• PAGINAFRAGMENT
┌──
2.1    Voor de beoordeling van de klacht wordt, gelet op de stukken en hetgeen ter zitting is verklaard, van de volgende vaststaande feiten uitgegaan.

2.2    Vanaf begin mei 2019 heeft verweerder klaagsters vader bijgestaan in een zaak die tot zijn onder curatelestelling moest leiden. Klaagsters vader heeft op 6 mei 2019 een daartoe strekkende opdrachtbevestiging getekend.

2.3    Op 7 mei heeft verweerder een verweerschrift tevens inhoudende een zelfstandig verzoek (tot het benoemden van een mentor) ingediend namens de vader.

2.4    Op 8 mei 2019 heeft een zitting plaats gevonden. Bij beschikking van 8 mei 2019 heeft de rechtbank Noord-Nederland het verzoek tot ondercuratelestelling voor zes maanden aangehouden en een mentorschap uitgesproken.

2.5    Op 13 augustus 2019 heeft de rechtbank de ondercuratelestelling van vader uitgesproken.

2.6    Klaagsters vader is op 10 oktober 2019 overleden.
└──
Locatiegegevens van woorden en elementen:
┌──
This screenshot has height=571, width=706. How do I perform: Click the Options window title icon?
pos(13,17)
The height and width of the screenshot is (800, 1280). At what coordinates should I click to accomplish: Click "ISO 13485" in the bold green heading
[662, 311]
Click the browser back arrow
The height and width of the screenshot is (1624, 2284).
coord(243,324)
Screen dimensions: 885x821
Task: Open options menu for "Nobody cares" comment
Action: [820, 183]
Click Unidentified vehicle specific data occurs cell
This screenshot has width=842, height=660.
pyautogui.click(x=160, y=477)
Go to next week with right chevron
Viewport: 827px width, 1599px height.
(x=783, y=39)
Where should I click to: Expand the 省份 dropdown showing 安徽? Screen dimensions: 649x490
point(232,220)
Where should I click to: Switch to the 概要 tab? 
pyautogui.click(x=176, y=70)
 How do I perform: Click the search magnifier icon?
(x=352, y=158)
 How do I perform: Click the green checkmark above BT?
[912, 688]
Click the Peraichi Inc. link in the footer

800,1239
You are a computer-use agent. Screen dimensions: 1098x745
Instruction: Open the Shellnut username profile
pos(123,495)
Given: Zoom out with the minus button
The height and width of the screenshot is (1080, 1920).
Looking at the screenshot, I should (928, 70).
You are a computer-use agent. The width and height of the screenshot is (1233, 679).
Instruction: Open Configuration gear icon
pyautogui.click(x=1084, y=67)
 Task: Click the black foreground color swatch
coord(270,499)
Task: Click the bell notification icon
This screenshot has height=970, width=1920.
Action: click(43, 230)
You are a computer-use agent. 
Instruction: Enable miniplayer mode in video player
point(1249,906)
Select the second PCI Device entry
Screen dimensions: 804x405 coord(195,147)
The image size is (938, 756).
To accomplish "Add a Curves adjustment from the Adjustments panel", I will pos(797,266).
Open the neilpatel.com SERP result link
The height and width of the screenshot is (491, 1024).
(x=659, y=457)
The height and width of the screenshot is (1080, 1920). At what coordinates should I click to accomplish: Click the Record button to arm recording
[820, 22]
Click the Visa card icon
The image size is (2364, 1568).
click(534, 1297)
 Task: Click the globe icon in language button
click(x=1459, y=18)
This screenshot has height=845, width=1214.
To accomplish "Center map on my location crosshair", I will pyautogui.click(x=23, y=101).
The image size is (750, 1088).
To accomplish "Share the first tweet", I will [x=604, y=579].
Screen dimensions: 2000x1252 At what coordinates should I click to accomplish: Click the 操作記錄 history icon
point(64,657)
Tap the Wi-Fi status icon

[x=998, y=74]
└──
• JOUW OPDRACHTEN
**1)** Wissel in het fragment over de ondercuratelestelling "verweerder" om voor "de raadsman" en geef het deel opnieuw dat begint bij de woorden "2.1    Voor de" en stopt na "een mentorschap uitgesproken.".
**2)** Zet het fragment over de ondercuratelestelling voort na de laatste zin.

• ANTWOORDEN OEFENING
**1)**
2.1    Voor de beoordeling van de klacht wordt, gelet op de stukken en hetgeen ter zitting is verklaard, van de volgende vaststaande feiten uitgegaan.

2.2    Vanaf begin mei 2019 heeft de raadsman klaagsters vader bijgestaan in een zaak die tot zijn onder curatelestelling moest leiden. Klaagsters vader heeft op 6 mei 2019 een daartoe strekkende opdrachtbevestiging getekend.

2.3    Op 7 mei heeft de raadsman een verweerschrift tevens inhoudende een zelfstandig verzoek (tot het benoemden van een mentor) ingediend namens de vader.

2.4    Op 8 mei 2019 heeft een zitting plaats gevonden. Bij beschikking van 8 mei 2019 heeft de rechtbank Noord-Nederland het verzoek tot ondercuratelestelling voor zes maanden aangehouden en een mentorschap uitgesproken.

**2)**
2.7    Klaagster is bij notariële volmacht van 15 november 2015 gemachtigd te handelen namens haar vader

“als ik dat zelf niet meer kan”.

3    KLACHT

3.1    De klacht houdt, zakelijk weergegeven, in dat verweerder tuchtrechtelijk verwijtbaar heeft gehandeld als bedoeld in artikel 46 Advocatenwet doordat verweerder:

a)    het belang van klaagsters vader onvoldoende heeft behartigd waardoor op 8 mei 2019 het mentorschap is uitgesproken en hij vervolgens op 13 augustus 2019 onder curatele is gesteld;

b)    niet met klaagster noch met haar vader heeft overlegd over de processtukken terwijl klaagster op grond van een notariële volmacht van 18 december 2015 gemachtigde van haar vader was.

 

4    VERWEER

4.1    Klaagster dient niet-ontvankelijk te worden verklaard vanwege het ontbreken van een rechtstreeks en persoonlijk belang.

Ad klachtonderdeel a)

4.2    Verweerder heeft de belangen van klaagsters vader naar behoren heeft behartigd. Hij heeft op 6 mei 2019 met klaagsters vader gesproken en op grond daarvan een verweerschrift opgesteld. Klaagsters vader is door toedoen van verweerder bij de behandeling van het verweerschrift aanwezig geweest. Klaagsters vader was op dat moment wilsbekwaam.

Ad klachtonderdeel b)

4.3    De notariële volmacht is komen te vervallen door de beschikking van 13 augustus 2019 waarbij klaagsters vader onder curatele is gesteld. En na het overlijden van vader is de volmacht op grond van artikel 3:72 sub a BW geëindigd.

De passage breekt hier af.